CodeSafe 5 pseudo-module enquiry example:
$ enquiry -m1001
Module #1001:
enquiry reply flags none
enquiry reply level Five
serial number
mode operational
version 13.7.2
speed index 20000
rec. queue 120..250
level one flags none
version string 13.7.2-85-90e580d1
checked in 0000000067ca1f41 Thu Mar 6 22:18:41 2025
level two flags none
max. write size 262152
level three flags none
level four flags ServerHasPollCmds HasLongJobs ServerHasLongJobs ServerHasCreateClient
module type code 17
module type nShield CodeSafe 5 on nShield 5
product name CodeSafe 5
device name #1001 CodeSafe 5 SEE Jobs Endpoint for 8ED1-2C9A-9331
hardware status OKApart from running enquiry for the status reporting of SEEJobs communication, the pseudo-module should not currently be used for any other client operations.
The information reported by this "pseudo-module" is from the SEE machine itself, and reflects the version number of the CodeSafe SDK that the seelib.a it is linked against is from.
This is distinct from the the HSM firmware version and status information that is reported in the enquiry output for the "normal" module like module 1.
|
Troubleshooting
You can monitor the progress in loading the CodeSafe application with tail -f /opt/nfast/log/hardserver.log (or monitoring the Event Log on Windows)
Output from CodeSafe 5 loading will appear as log lines containing Module #1 Startup (or whichever module number), so grep can be used to filter to just these messages.

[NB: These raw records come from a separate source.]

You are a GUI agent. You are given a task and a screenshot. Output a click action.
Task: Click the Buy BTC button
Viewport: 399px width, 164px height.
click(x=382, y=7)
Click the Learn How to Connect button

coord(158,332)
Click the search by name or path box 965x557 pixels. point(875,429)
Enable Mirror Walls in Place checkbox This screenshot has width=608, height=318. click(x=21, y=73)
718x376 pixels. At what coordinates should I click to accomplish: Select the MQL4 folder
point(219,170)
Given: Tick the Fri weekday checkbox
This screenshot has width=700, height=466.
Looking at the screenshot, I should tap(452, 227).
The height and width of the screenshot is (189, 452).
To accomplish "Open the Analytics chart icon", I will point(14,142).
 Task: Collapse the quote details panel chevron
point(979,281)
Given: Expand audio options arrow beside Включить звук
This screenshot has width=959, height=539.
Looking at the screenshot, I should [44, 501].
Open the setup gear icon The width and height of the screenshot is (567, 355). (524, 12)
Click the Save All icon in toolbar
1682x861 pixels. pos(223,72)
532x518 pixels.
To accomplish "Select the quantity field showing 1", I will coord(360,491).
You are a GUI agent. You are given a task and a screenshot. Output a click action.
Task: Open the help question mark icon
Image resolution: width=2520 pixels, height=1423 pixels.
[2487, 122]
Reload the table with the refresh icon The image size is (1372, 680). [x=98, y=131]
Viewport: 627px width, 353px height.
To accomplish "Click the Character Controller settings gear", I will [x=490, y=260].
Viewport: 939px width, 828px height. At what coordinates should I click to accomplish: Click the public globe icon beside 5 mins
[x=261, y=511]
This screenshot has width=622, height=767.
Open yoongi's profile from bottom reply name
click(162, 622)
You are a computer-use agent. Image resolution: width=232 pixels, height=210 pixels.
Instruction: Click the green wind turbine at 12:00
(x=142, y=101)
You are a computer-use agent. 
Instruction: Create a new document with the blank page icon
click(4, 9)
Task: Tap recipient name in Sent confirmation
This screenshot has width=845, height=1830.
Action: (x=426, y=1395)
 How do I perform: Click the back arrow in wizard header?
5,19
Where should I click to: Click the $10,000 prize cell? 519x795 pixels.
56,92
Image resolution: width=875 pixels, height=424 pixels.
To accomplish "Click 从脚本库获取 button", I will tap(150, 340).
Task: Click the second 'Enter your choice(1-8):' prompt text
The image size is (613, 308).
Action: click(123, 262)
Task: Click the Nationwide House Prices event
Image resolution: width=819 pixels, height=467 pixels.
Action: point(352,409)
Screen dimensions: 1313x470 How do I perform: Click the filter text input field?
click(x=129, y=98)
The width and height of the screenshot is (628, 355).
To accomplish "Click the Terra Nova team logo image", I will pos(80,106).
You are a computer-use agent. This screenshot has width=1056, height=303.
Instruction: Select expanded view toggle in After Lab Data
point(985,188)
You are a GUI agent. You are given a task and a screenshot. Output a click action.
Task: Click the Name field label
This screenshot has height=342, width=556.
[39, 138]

When the CodeSafe application has been loaded successfully a log line like the below will be reported, meaning that the application is now available for client communication (and the message provides some example commands for further diagnostics information):
2025-03-13 12:33:24 t00e774076f7f0000: Hardserver [FP]: Notice: Module #1 Startup: hsc_codesafe:INFO: READY: /opt/nfast/custom-seemachines/echo.cs5 running on 8ED1-2C9A-9331 (#1); SEE World ID published as echosee; csadmin log get -u da5c30a8-a302-4dff-bda6-d424d5749273 to retrieve logs; enquiry -m 1001 to check SEEJobs endpoint statusIf loading fails, retry can be attempted by clearing the module (that is the main module, not the pseudo-module in the 1001+ range) or by restarting the client hardserver (nFast Server service on Windows).